Jemand, der aktuell mit einem alten Verbrenner ohne Luxus unterwegs ist - stört sich dann auch nicht an einem spartanischen BEV das eben den selben Luxus wie der alte Verbrenner bietet (aber auch nicht mehr). Da muss eine gut funktionierende Heizung und Klima drin sein, wenn das Fahrzeug nicht zu groß ist und keine unnötige Luxusausstattung hat dann ist es auch leicht(er). Dann kann man da auch einen ausreichend großen Akku reinpacken und alles ist gut.

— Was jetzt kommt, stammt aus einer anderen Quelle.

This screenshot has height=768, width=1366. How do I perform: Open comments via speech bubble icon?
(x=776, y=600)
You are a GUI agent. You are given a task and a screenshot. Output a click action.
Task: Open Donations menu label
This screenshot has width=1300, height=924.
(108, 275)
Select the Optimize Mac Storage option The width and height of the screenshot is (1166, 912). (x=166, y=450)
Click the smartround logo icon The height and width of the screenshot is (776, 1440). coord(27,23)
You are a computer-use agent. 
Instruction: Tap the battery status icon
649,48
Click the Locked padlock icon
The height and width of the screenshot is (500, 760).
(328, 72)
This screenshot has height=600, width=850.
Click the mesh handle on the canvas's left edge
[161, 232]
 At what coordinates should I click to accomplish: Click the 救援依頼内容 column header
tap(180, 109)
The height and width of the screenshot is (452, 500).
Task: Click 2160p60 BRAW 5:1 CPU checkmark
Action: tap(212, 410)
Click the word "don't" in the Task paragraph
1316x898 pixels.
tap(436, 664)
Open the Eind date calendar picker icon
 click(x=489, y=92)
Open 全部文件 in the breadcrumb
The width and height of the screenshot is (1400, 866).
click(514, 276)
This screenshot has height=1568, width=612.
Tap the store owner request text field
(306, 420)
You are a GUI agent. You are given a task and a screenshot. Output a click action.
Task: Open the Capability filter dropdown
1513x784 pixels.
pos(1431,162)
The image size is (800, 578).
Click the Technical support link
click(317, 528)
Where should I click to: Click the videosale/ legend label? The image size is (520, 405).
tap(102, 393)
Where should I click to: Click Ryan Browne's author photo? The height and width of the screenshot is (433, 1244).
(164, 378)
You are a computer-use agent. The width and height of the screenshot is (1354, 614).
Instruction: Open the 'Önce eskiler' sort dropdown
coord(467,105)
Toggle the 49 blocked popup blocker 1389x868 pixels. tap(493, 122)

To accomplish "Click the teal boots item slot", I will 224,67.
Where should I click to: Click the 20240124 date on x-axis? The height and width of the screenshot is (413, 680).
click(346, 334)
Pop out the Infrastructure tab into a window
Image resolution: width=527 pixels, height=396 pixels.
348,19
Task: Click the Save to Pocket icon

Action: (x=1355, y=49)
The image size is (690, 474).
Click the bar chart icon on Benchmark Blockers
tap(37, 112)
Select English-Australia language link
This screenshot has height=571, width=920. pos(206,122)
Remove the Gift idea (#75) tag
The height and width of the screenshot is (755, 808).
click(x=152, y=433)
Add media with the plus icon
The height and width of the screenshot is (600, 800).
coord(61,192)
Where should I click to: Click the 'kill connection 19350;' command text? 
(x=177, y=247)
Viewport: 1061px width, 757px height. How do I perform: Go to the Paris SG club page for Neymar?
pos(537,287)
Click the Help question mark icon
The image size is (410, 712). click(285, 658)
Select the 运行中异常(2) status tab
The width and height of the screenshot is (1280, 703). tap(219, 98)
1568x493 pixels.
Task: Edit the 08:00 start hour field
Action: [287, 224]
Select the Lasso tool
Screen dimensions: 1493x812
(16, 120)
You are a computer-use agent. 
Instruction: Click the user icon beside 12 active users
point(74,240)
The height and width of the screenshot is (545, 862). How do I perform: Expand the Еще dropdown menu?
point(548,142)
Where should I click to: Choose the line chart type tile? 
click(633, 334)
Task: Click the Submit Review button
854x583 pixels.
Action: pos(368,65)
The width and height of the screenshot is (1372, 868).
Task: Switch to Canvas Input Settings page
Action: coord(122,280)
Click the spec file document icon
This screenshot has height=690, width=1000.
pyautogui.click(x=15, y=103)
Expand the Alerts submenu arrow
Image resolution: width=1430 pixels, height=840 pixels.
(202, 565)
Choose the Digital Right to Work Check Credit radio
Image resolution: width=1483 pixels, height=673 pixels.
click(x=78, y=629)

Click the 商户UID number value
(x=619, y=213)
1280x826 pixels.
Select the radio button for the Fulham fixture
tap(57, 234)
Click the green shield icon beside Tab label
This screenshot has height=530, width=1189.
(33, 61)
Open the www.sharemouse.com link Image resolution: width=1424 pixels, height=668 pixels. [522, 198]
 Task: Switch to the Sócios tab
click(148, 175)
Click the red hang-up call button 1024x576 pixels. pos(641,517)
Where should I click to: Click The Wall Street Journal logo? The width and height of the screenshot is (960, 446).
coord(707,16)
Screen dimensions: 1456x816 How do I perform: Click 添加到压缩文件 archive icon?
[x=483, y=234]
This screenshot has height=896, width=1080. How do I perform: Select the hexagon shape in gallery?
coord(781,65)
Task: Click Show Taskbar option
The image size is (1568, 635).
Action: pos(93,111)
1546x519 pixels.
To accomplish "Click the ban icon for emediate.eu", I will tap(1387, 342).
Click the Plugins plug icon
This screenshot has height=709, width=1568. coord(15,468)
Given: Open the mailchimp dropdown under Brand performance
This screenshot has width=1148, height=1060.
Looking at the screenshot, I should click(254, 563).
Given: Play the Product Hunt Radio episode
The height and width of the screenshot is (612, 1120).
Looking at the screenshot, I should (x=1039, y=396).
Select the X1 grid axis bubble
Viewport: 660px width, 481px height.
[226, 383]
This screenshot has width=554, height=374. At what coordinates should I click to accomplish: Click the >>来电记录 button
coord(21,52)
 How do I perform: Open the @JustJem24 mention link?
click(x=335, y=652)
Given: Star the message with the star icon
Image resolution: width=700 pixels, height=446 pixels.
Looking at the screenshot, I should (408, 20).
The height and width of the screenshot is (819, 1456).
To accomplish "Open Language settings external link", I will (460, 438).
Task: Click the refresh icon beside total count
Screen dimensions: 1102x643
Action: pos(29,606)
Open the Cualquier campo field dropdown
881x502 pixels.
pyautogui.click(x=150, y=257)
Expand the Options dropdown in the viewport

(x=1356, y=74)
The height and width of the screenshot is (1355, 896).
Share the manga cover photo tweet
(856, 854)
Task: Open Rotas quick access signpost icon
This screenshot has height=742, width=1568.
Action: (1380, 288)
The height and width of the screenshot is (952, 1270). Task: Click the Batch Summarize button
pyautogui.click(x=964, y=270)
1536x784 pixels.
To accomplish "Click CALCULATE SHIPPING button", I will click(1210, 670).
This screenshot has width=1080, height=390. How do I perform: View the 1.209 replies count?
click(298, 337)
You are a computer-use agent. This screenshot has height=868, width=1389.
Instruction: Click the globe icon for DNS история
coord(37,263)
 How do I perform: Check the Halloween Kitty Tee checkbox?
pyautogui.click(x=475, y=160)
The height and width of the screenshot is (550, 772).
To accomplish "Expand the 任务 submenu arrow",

Wenn sich dann die Leistung auch noch am alten Verbrenner orientieren kann und nur “etwas besser” im Grunde reicht, dann lässt sich sowas auch problemlos günstig realisieren.

Wenn man das möchte…

Das wäre ein guter Start in die E-Mobilität gewesen :+1:

Allein, was es dann an “Gegenargumenten” für die E-Mobilität die Grundlage entzogen hätte…

Aber man darf sich nicht wundern, dass die Bevölkerung sich gegen BEV wehrt - wenn der “Einstand” damit erfolgt, dass die gut betuchte Oberschicht in ihren schweren Elektropanzern durch die Gegend rollt und sowas auch noch gefördert (=von der arbeitenden Bevölkerung finanziert) wird…

Das sind im Grunde alles ganz logische Vorgänge und hat nichts mit “Ideologie” etc. zu tun.

Man hat da leider der E-Mobilität völlig unnötigerweise einen sehr schlechten Start verpasst, der sich auch so sehr in den Köpfen der Menschen verfestigt hat, dass man es nur sehr schwer wieder da rausbekommen wird - wenn überhaupt.